Le nombre de mondes physiques concevables et logiquement possibles est infini ; mais l’imagination humaine se révèle étonnamment pauvre lorsqu’elle tente d’imaginer et de concevoir de nouvelles possibilités. Son imagination est si étroitement liée aux conditions visuelles de l’expérience brute qu’elle peut à peine s’en éloigner d’un pas de sa propre initiative ; seule la contrainte stricte de l’expérience scientifique plus fine peut tirer la pensée plus loin de ses points de vue habituels. Le royaume le plus coloré des Mille et une nuits n’est formé que des éléments de construction du monde de la vie quotidienne, par des réarrangements au fond très minimes du matériel familier Et si l’on examine de plus près les systèmes philosophiques les plus profonds et les plus audacieux, on constate qu’il en va finalement de même pour eux : si pour le poète, il s’agissait de construire avec des images évocatrices, pour le philosophe, il s’agit de construire avec des concepts plus abstraits, mais néanmoins habituels, à partir desquels de nouvelles structures sont formées à l’aide de principes combinatoires assez transparents.

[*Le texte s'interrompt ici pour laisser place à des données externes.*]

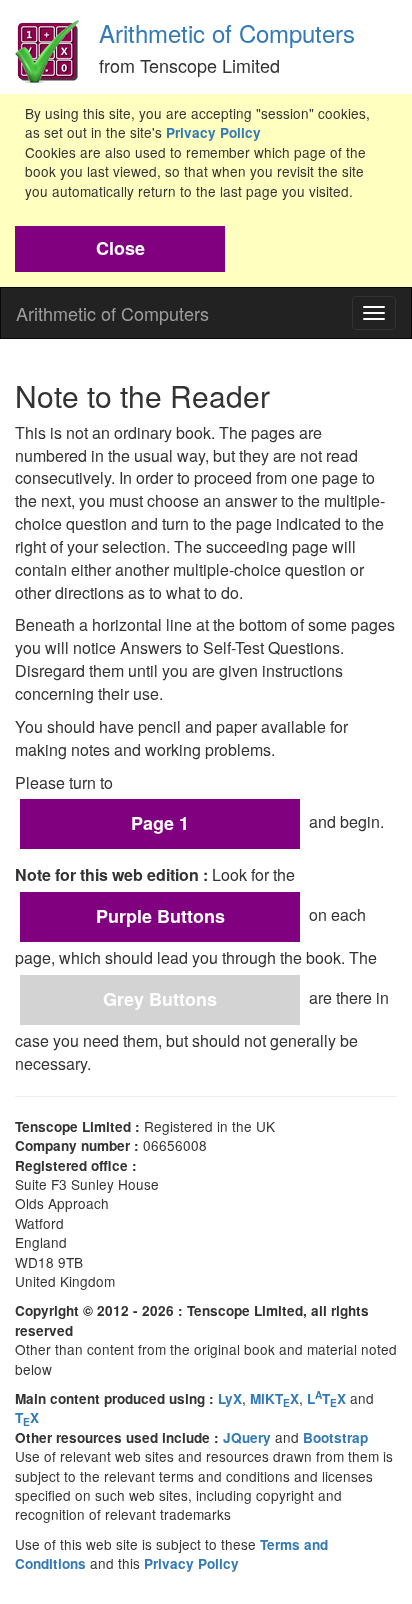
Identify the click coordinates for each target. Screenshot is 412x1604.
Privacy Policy (213, 132)
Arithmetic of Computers (227, 32)
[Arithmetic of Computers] (47, 45)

Le physicien ne procède pas autrement dans la formation de ses hypothèses. C’est ce que montre en particulier la fréquence avec laquelle il s’est accroché pendant des siècles à la croyance que l’explication de la nature nécessitait une reproduction des processus à l’aide de modèles représentables par les sens. Par exemple, il a toujours voulu donner à l’éther lumineux les propriétés de substances visibles et tangibles, alors qu’il n’y avait pas la moindre raison de le faire. Ce n’est que lorsque les faits observés lui suggèrent ou lui imposent l’utilisation de nouveaux systèmes conceptuels qu’il voit les nouvelles voies et se détache de ses habitudes de pensée antérieures — mais alors aussi volontiers, et il fait facilement le saut, par exemple, vers l’espace riemannien ou le temps einsteinien, vers des conceptions aussi hardies et profondes que ni l’imagination d’un poète ni l’intellect d’un quelconque philosophe n’avaient pu les anticiper.